This idea can really be thought of an application of the paper. A
regular expression defines a probabilistic channel if we assign
probabilties to edge transitions, which we may do uniformly. So, for
example, with the regular expression given above, the first byte is 'a'
with probability 1. The second byte is 'b' with probability 0.5, 'c'
with probability 0.25, and 'c' with probability 0.25. But we see how a
channel is sensitive to history: if the string so far is "ab", then the
next byte may be 'c' or 'd'; but if the string so far is "ac", then the
next byte must be 'a' (or EOF).

We can use appid-like signatures to make steganographic channels, if we
assume that the signatures are a realistic reflection of actual use of
the protocols. But: this relies critically on the accuracy of the model.
(Specifically, does it match the censor's model? If he uses simple
regular expressions for blocking, then we win; if not, then we probably
lose.) Robert Ransom gave the example of a model of HTTP using just the
syntax; i.e. using RFC 2616 as the definition of a channel. Such a thing
would not only not look like real-world HTTP, but would be broken easily
by proxies that rearrange headers, for example.

**EXERCISE**
Pick up the passage on regular expressions as steganographic channels after its final sentence and keep writing it.

**RAW DATA**
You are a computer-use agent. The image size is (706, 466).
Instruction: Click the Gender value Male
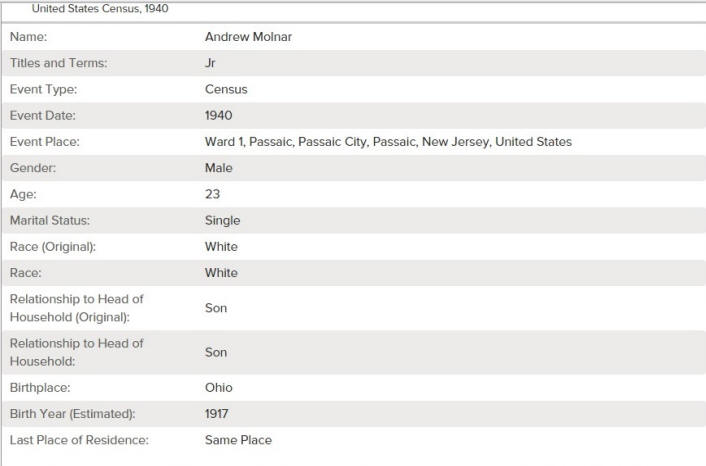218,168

**IN RESPONSE**
rransom also suggested a way to use arithmetic encoding to obfuscate a
stream using a probabilistic model of a protocol; I'll quote him in
part:
* send it through an arithmetic-code encoder, using a model which
  contains a (low-probability) 'pad' symbol;
* encrypt it with a stream cipher;
* send it through an arithmetic-code decoder, using a model which
  matches the 'cover protocol' (the protocol you are trying to mimic).

David (yours truly) wants to write or help write a simple pluggable
transport derived from regular-expression signatures, even with the
limitations shown above. Client and relay would need matching signature
models. For the same of simplicity, it will only seek to match the given
signature, and not be indistinguishable in the strong sense mentioned
above. It won't do symmetric encryption of the underlying TLS (or if it
does, will use a fixed key). It won't use the constructions from the
Provably Secure Steganography paper, rather it will just encode its
stream directly in DFA edge transitions. I think it will be interesting
to see 1) how far a simple system can get us, and 2) what additional
changes we would have to make to be provably secure against censors
using more sophisticated computational models than regex.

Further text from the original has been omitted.